(This is part of a series on retired numbers, with somewhat of a focus on Retired Number Bandits — players who wore a number that was later retired at any point after the person for whom it was retired first wore it. See the introduction for more information and explanation on Bandits.)
The St. Louis Cardinals have retired 12 numbers — eight players, three managers, and a billionaire.[table "” not found /]
Ozzie Smith, 1
Smith is the best defensive shortstop in baseball history and one of the most popular players ever to play the game. He was not a great hitter, but he did develop into a decent one — his OPS+ from 1984-92 was 99, which means he was basically league average. And league-average offense from any shortstop is valuable; league-average offense from the best defensive shortstop in baseball history is downright irreplaceable. Or if you want to put a number on it, it was worth 50.8 WAR in that nine-year span, an average of 5.6 per year.
Smith is famous for defensive highlights and trademark acrobatics, but one of his most famous highlights is his walk-off home run in Game 5 of the 1985 National League Championship Series. Jack Buck’s call of this home run — “Go crazy, folks! Go crazy!” — is not just a response to the walk-off home run, but to the fact that Ozzie had hit only 14 home runs in his eight-year career leading up to that point, and he had never hit one left-handed.
Smith retired in 1996 after spending the last 15 years of his career with the Cardinals. The team retired his number 1 that same year, and he was elected to the Hall of Fame in 2002.

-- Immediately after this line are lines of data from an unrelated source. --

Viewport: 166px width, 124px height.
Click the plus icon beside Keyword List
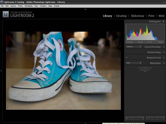coord(127,58)
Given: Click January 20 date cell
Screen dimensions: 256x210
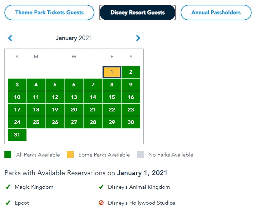Looking at the screenshot, I should coord(74,110).
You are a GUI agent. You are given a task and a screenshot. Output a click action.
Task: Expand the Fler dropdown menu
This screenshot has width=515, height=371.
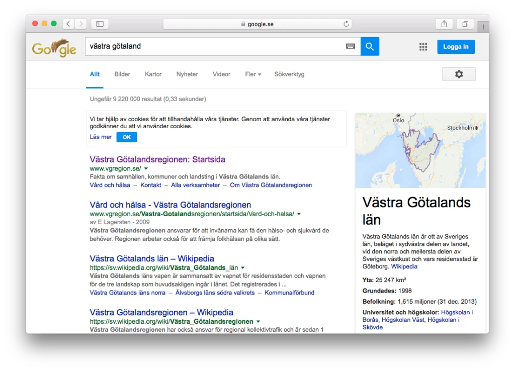click(253, 74)
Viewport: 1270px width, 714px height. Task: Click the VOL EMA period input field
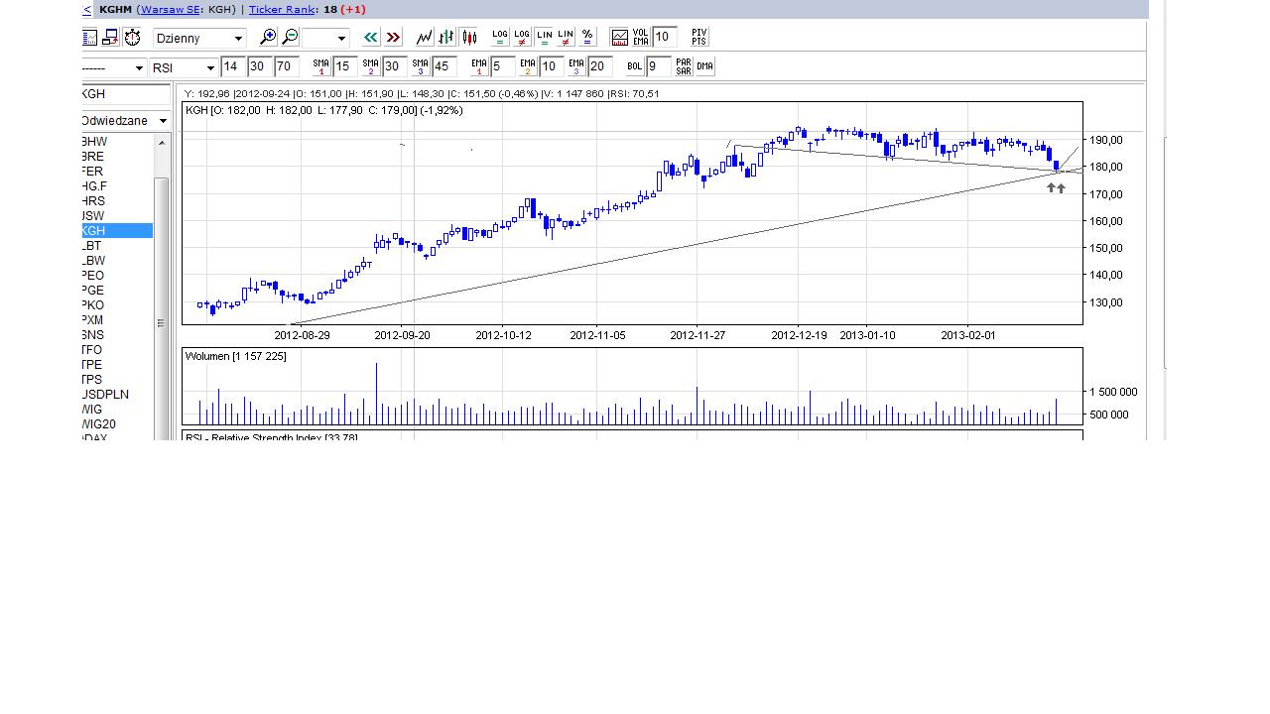click(664, 38)
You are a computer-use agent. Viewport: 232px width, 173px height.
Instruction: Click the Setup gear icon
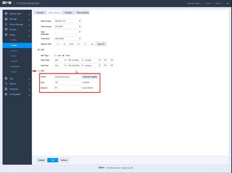pyautogui.click(x=6, y=35)
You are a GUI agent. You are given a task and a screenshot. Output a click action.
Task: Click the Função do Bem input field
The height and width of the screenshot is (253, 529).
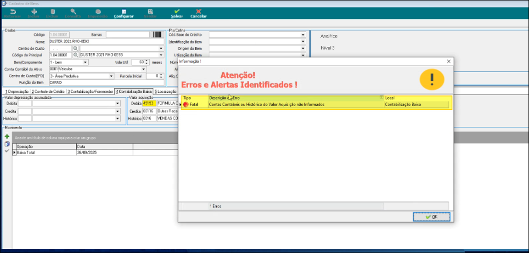(x=105, y=83)
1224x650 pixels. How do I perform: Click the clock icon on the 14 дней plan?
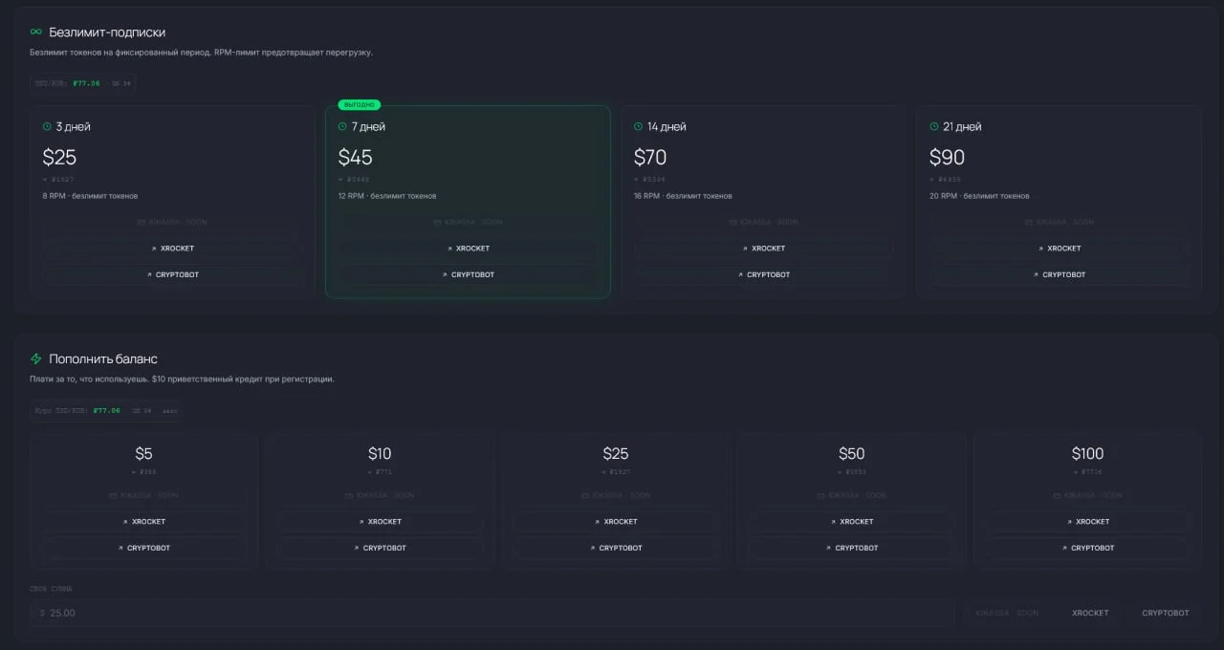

Enjoy this highlight video from Smith’s career. The 1985 NLCS homer is at about the 0:45 mark.
Stan Musial, 6
According to Jay Jaffe’s JAWS system, Musial is the third-best right-fielder in baseball history, behind only Babe Ruth and Hank Aaron. Musial played his entire 22-year career with the Cardinals, hitting 475 home runs and winning three National League Most Valuable Players Awards. His .331/.417/.559 batting line is good for a 159 OPS+, the 14th-best mark in history.
Musial led the NL in batting average seven times, RBIs twice, triples five times, doubles eight times, hits six times, and runs scored five times. He had 13 top-ten finishes in the MVP voting, including nine top-five finishes. His 3,630 career hits are fourth on the all-time list, his 725 doubles are third, and 1,951 RBIs are seventh.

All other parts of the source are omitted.